His wife, Ri Sol-ju – described by Fifield as “the Kate Middleton of North Korea” in the sense that she’s an aspirational yet approachable figure – is said to have tried to modernise the dynasty.
She was even seen holding hands with the South Korean first lady at a summit in 2018. But Kim operates with a chilling cruelty.
Ten years ago he reportedly ordered the execution of his influential uncle and mentor, Jang Song-thaek, accusing him of treason. Unconfirmed reports suggest Jang was mown down by anti-aircraft guns, and his body incinerated with flamethrowers.
The facts were hazy, but the message was clear. It was reinforced in 2017 by his alleged decision to murder his half-brother, Kim Jong-nam, at Kuala Lumpur airport using a nerve agent.
Lankov describes Kim as a sometimes capricious, but rational “third-generation CEO”; a man prepared to be brutal internally, while also building a nuclear weapons deterrent to protect himself and his family from foreign invasion.
“His goal is very simple – to die a natural death in his palace, decades later. He wants to stay in power. He understands . . . if he loses power, very soon he’ll probably lose his life and everyone who he loves.”
He’s protecting his life, not just his lifestyle, Lankov adds.
Having neutralised the North Korean elites, whose prosperity is entwined with his fate, Kim tried to prevent a popular uprising by enforcing “information isolation”.
Jihyun Park (54), a defector and human rights activist who now lives in Manchester, England, tells me that as a child growing up under Kim Jong-il’s reign she had no concept of how desperate the North Korean situation was.
At school they were “brainwashed” and “believed everything we were told”.
Back then, in the pre-internet era, indoctrination was easier. Kim, while established as royal stock, has a more fragile cult of personality than his father and grandfather, Kim Il-sung, the nation’s founder.
The younger Kim’s propaganda is less impressive, reduced to outlandish tales of learning to drive aged three, or a purported ability to control the weather. The first known mural depicting Kim’s exploits – digging at a greenhouse complex – has only recently appeared. It pales in comparison to the resplendent statues of his father and grandfather.
Hanna Song, from the Database Center for North Korean Human Rights in Seoul, said Kim’s youthful interest in technology is also a double-edged sword.

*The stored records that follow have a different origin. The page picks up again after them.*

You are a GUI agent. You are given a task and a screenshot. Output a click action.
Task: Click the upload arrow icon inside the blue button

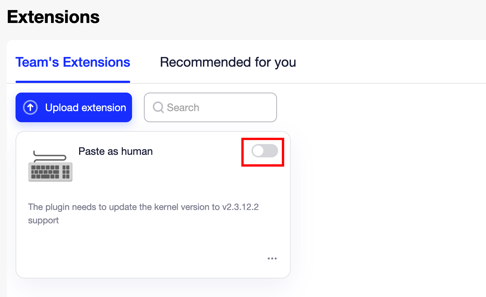click(x=30, y=107)
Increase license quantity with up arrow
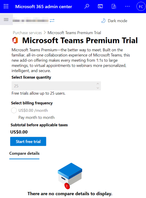The width and height of the screenshot is (146, 198). point(98,84)
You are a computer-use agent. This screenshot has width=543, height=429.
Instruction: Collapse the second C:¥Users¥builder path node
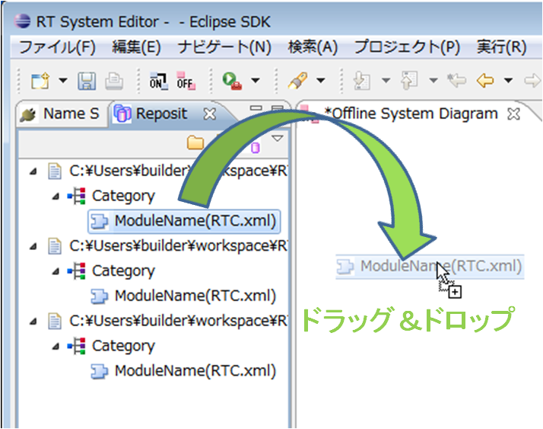(x=33, y=246)
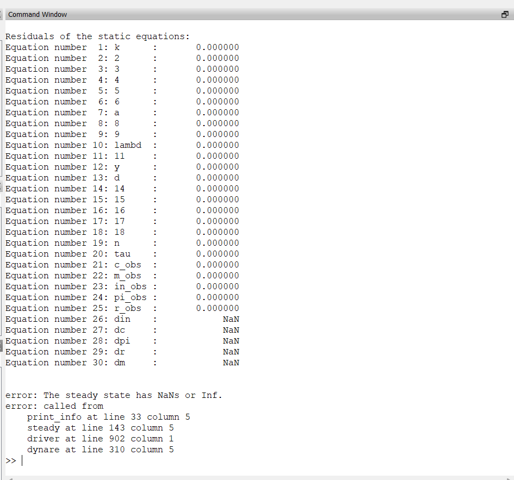
Task: Click the NaN value for equation 26 din
Action: point(231,319)
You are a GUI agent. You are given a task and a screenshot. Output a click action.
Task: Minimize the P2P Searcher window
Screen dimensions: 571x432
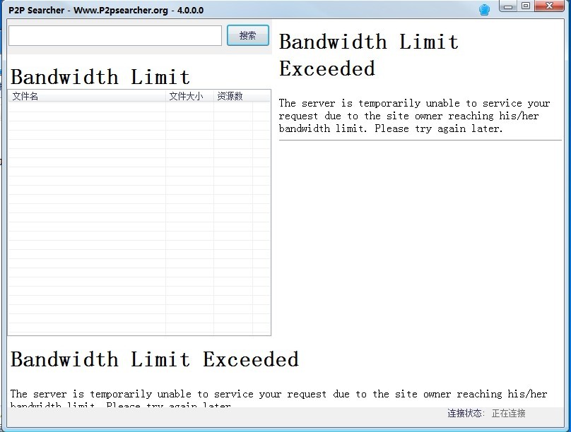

He has to keep the younger, tech-savvy generation under control, through draconian laws and punishments for “anti-socialist behaviour”.
In 2021 he unleashed a crackdown on “words, acts, hairstyle and attire of young people” and a fresh ban on unsanctioned videos, broadcasts and speaking in a “South Korean style”.
Being in possession of a radio puts citizens at risk of years in prison, and access to the open internet is blocked, allowing only a heavily censored state intranet.
Song says defectors’ motivations have shifted, from basic survival in the early 2000s to a new disillusionment with the leadership.
“We’ve heard about North Koreans who are similar ages to Kim Jong-un who just couldn’t believe they had to serve a leader with his little experience,” she says.
But there could be something else that is adding to Kim’s anxieties. In 2017, after his brother Kim Jong-nam was poisoned in Malaysia, a young man named Kim Han-sol was spirited out of Macau, via Taipei, the capital of Taiwan, to an unknown destination. He is Kim Jong-un’s nephew. Now 27, is he the other Kim being groomed in the wings for leadership at the earliest opportunity?
“He seems to be somewhere in Europe being protected and taken care of, which I think is a great thing to do,” former lieutenant general Chun tells me, “because we need him for some eventualities that might occur in North Korea. I’m glad somebody is looking that far ahead.”